[[ Source data open ]]

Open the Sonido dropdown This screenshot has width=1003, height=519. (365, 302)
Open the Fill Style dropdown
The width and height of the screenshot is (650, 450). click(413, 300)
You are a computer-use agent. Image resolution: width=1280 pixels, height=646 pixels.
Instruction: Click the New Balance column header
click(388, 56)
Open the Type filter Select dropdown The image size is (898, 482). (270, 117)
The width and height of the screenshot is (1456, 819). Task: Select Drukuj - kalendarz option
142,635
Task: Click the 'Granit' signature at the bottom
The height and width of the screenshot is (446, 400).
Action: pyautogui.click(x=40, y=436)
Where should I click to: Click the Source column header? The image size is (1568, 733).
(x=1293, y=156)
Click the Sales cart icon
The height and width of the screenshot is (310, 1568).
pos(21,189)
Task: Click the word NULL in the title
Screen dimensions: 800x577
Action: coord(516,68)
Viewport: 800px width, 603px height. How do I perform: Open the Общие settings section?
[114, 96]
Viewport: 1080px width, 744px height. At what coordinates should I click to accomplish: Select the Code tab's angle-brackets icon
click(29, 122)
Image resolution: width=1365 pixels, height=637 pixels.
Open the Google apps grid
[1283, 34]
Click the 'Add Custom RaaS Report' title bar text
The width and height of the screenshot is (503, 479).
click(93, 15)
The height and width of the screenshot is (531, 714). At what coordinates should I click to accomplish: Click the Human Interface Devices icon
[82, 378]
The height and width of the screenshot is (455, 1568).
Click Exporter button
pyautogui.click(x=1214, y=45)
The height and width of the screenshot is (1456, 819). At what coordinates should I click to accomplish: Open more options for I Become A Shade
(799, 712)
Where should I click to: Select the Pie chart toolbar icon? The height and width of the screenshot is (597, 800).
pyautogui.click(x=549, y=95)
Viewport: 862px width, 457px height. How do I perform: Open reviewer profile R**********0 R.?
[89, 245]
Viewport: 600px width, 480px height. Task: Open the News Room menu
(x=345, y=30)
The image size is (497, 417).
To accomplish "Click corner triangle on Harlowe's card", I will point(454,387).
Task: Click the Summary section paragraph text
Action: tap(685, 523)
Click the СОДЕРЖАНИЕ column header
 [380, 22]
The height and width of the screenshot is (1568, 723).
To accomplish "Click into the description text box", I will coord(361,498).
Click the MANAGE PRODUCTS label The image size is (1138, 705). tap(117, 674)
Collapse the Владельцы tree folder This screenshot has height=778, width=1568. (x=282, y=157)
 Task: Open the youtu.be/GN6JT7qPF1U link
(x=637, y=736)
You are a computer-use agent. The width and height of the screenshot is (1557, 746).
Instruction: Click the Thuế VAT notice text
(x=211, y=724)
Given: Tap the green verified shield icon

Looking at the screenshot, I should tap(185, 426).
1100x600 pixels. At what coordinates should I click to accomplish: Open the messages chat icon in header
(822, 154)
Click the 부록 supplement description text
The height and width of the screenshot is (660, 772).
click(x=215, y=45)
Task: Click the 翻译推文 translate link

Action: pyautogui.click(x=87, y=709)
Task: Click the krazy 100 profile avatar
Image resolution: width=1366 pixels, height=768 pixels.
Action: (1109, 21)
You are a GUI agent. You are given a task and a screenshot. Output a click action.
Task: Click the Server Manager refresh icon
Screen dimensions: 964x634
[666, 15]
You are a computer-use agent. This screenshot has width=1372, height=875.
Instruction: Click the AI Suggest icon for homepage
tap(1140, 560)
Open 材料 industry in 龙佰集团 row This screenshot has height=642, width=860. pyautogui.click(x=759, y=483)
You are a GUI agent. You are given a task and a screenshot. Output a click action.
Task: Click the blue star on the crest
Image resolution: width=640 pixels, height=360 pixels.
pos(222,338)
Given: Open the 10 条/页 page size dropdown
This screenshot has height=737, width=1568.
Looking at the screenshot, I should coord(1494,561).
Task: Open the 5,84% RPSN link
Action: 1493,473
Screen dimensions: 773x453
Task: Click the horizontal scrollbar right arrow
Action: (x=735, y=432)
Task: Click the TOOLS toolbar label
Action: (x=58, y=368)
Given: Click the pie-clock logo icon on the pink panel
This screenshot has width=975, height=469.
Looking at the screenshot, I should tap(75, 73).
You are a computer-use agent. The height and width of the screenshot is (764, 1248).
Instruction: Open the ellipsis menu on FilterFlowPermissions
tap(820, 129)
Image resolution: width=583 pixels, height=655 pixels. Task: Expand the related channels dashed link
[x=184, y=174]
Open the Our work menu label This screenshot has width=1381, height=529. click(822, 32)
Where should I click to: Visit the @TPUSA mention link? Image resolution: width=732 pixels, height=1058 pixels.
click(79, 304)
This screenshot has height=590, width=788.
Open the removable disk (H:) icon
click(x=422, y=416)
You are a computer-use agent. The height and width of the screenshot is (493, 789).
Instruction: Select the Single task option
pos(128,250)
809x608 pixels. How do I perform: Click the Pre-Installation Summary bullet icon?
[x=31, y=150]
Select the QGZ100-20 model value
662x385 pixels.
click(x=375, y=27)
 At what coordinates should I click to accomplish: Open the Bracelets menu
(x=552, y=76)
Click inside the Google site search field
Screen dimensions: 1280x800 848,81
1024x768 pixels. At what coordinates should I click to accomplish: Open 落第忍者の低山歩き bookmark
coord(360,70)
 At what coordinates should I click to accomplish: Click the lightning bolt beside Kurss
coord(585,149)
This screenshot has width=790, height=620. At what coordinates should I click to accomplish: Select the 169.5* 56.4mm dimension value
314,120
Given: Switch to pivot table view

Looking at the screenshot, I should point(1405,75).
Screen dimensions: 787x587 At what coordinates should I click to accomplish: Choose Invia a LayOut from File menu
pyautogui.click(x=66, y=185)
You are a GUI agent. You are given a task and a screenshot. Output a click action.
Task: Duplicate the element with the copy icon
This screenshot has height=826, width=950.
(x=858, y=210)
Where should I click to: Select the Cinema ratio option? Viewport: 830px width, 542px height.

[[ Source data closed ]]

§ What the task requires
Return, exactly as they stand, the lines from the start of the records above through the line with "You are a computer-use agent. Image", both ends included, and no other lines.

§ The completed task
Open the Sonido dropdown This screenshot has width=1003, height=519. (365, 302)
Open the Fill Style dropdown
The width and height of the screenshot is (650, 450). click(413, 300)
You are a computer-use agent. Image resolution: width=1280 pixels, height=646 pixels.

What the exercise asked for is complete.